[Opening DATA SHOWN section]

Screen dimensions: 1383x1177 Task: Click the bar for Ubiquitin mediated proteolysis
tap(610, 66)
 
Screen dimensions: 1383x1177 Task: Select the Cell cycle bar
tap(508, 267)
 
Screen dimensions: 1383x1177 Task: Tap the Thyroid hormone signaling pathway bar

[Closing DATA SHOWN section]

**PROBLEM TO WORK ON**: Copy, exactly and with nothing added, the lines from the one containing "Screen dimensions: 1383x1177 Task: Select" through the end of the records.

**RESULT FOR THIS EXERCISE**:
Screen dimensions: 1383x1177 Task: Select the Cell cycle bar
tap(508, 267)
 
Screen dimensions: 1383x1177 Task: Tap the Thyroid hormone signaling pathway bar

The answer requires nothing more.